- 642 Okunma
- 5 Yorum
- 1 Beğeni
Sanmam
Hani çocukluğumuzda sorarlardı büyüdüğünde ne olacaksın diye. Büyündüğünde ne olunuyor demek. Yani bir şey olunuyor.
Bir yerden öte yere gidiliyor, çokça yaşamak birikiyor, geçmiş gelecekten alacaklı ve bu gün hepsinden ödünç.
Ah olup kor olup iç yangınları çıkarmak, yıllar sonra bile gün gibi akılda kalmak, her anıldığında bir için acıyla çekilmesi hali ve dahası.
Temiz kalabilmek adına sürekli kirlendiğini görmek beyazlığın, güneşin kırıldığını bilmek ne kötü.

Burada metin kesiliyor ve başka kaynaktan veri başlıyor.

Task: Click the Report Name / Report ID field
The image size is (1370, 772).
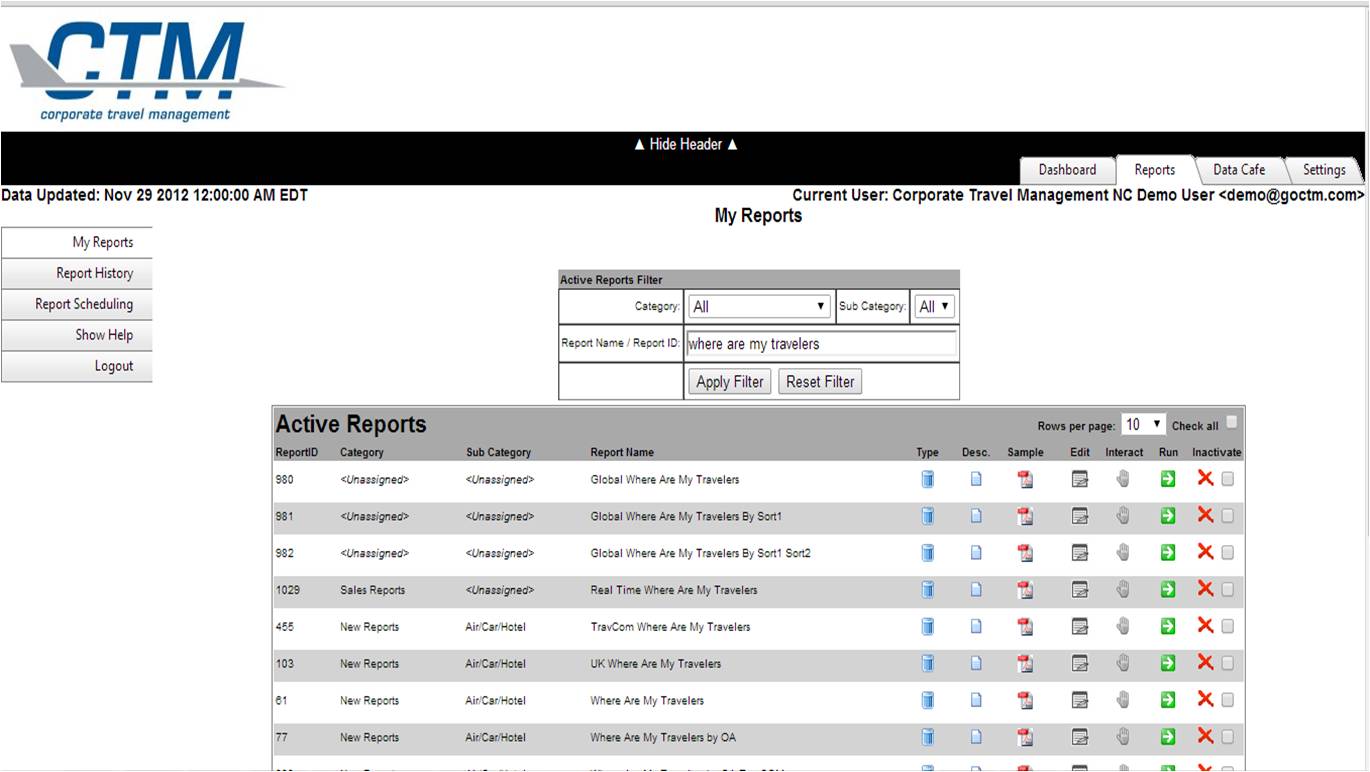Action: [x=821, y=344]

Hiç sormadan, yargılayıp kalem kırmak. İşte bunu hiç yapmadım. Mutlaka anlayıp idrak etmeye çabaladım. Keşke bunu deneseydik hepimiz.
Mahallenin eskisine yenisine duyrulur: Teneke kaplı madalyalar takmışım meğer. Meğer duyuramamışım sesimi bir adım öteme bile. Azdan türemiş, aza yürümüşüm. Etimi kemiğimden ayırmışlar tırnaklarıyla yabancılar. Başka yabancılara bölüştürülmüşüm sonra.

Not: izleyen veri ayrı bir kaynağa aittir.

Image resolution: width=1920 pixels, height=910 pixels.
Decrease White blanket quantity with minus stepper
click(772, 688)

Kelimelerim çalınmış bir gece ansızın. Mıhlandığım duvarlardan sökülüp atılmışım. İsteseydim gerçekten, taş üstünde taş gövde üstünde baş komazdım biline. Lakin seçimim çekilmek oldu köşeme. İzleyip yalandan yapılma oyunları, hayret ettim her seferinde.

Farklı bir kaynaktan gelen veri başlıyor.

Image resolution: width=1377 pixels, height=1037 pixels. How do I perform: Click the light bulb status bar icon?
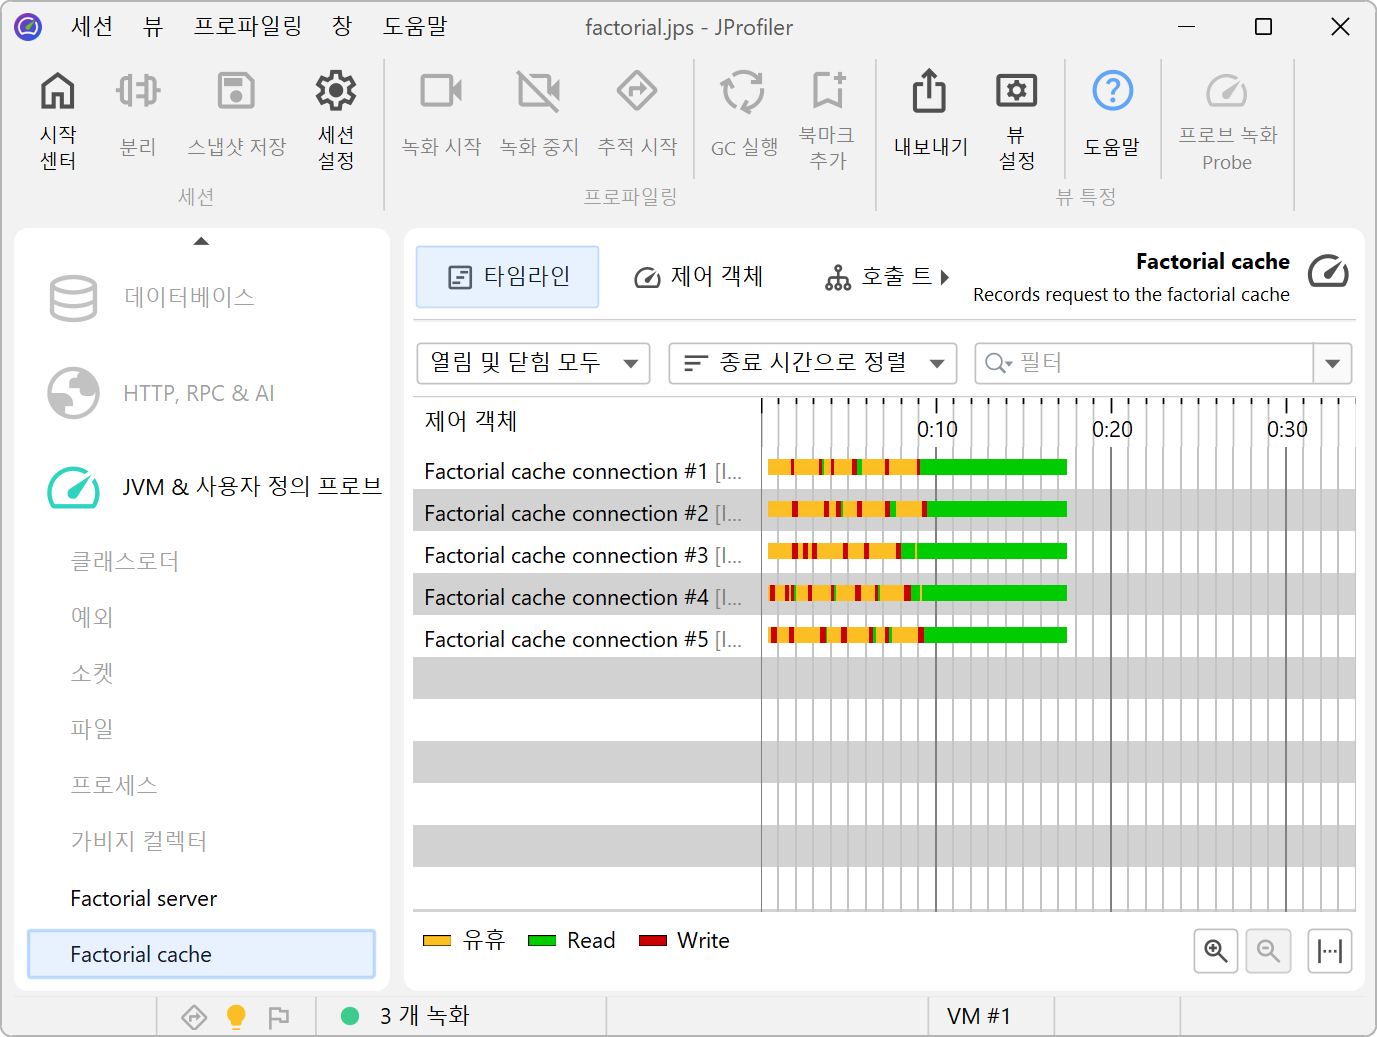(x=236, y=1016)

İlgilenilmedikçe ilgiyi çağıran çocuklar gibi hırçınlaştığım söylendi. Kapalı odalarda yaşanmışlıkları ifşa ettiğimden dem vuruldu. Demek benden bunlar umuldu. Yazık ne diyeyim?
Oysa her sırrın kadim saklayıcısıydım ben. Ulaşamadığı suları içmek yerine kirletenmişim bir de. Çamur toprak ham maddemdir bilirim. Fakat ruhum üflendikten beri tenime, çamura bir daha hiç düşmedim.
Hep sevdim ben olmayı. Öteki, beriki, şu ve bu olmayı hiç istemedim. Yılanlar öc aldılar benden. Yaşamayı beceremedikleri her şeyin öcünü hem de. Geceyi suç ortağı edip hücûm ettiler üzerime. Anlar da uzağıma taşır mı dedim gölgeleri, olmadı. İçime içime sokuldular iyice.
Seneler var, kilitliydi mühürlüydü dudaklarım. Bundan gayrı çözüldüm. Anladım ki susmak, her daim getiren bir erdem değil imiş. Fakat yine de korkması gerekenlerden gayrısı korkmaya. Masuma ve mazluma hep kadifedir sesimin tınısı. Kalemi kaşınanlar, ardımdan çukur kazanlar, ar saydığım suskunluğumu sinip saklanmak sayanlarsa hazırlıklarını buna göre yapsınlar. Afların tümü yok hükmündedir artık. Yazan yanımı korumak, kurtarmak tek emelimdir biline...
YORUMLAR
Sevgili Fırat.
Bazen susuyor insan tıpkı Mevlana'nın dediği gibi edebinden. Lakin siz sustukça edepsizler daha da edepsizleşiyor maalesef. Hani onlar da sussalar temelli susmayı tercih edecek insan ama ne gezer, siz sustukça daha da pervasızlaşıyorlar, daha bir üzerinize üzerinize geliyorlar. İşte bu durumlarda susmamak gerek bence.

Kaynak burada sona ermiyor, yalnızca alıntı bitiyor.